**RECORDS TO USE**
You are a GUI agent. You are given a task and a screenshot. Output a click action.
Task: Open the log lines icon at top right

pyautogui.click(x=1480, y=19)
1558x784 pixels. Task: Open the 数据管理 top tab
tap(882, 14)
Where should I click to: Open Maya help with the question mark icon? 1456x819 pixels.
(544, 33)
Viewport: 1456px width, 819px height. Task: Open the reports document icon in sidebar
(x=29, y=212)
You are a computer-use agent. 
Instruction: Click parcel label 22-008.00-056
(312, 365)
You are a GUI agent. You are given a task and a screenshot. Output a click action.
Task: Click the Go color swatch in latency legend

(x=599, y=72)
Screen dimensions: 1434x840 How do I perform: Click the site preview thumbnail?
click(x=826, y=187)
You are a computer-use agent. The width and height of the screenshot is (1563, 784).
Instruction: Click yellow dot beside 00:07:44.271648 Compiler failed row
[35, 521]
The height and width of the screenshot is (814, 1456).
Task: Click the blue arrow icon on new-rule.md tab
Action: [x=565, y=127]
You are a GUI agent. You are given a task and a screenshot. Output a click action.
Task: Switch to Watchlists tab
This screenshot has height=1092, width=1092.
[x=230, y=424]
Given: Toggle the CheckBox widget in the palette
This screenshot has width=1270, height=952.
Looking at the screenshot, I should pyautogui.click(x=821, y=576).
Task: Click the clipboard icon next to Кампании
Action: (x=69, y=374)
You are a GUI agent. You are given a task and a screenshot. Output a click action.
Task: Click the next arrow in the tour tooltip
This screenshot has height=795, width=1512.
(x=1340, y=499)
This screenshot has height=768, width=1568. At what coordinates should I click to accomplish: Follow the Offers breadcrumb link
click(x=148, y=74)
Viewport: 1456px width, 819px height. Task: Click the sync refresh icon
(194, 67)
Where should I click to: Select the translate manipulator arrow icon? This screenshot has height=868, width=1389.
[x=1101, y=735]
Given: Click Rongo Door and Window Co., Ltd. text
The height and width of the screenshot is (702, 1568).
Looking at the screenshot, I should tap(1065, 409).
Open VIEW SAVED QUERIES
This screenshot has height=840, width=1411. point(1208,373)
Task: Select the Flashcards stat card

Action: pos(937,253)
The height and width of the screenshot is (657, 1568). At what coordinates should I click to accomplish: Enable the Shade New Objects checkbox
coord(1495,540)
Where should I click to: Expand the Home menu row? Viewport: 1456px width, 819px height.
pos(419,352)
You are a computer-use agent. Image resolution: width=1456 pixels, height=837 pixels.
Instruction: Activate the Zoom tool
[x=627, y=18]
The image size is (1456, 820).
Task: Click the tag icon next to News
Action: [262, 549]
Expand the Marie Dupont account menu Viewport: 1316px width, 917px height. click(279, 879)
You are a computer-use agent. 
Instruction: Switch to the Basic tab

**INSTRUCTIONS FOR THE TASK**
Find and copy each line above that includes the string "Switch".

**EXERCISE RESPONSE**
Task: Switch to Watchlists tab
Instruction: Switch to the Basic tab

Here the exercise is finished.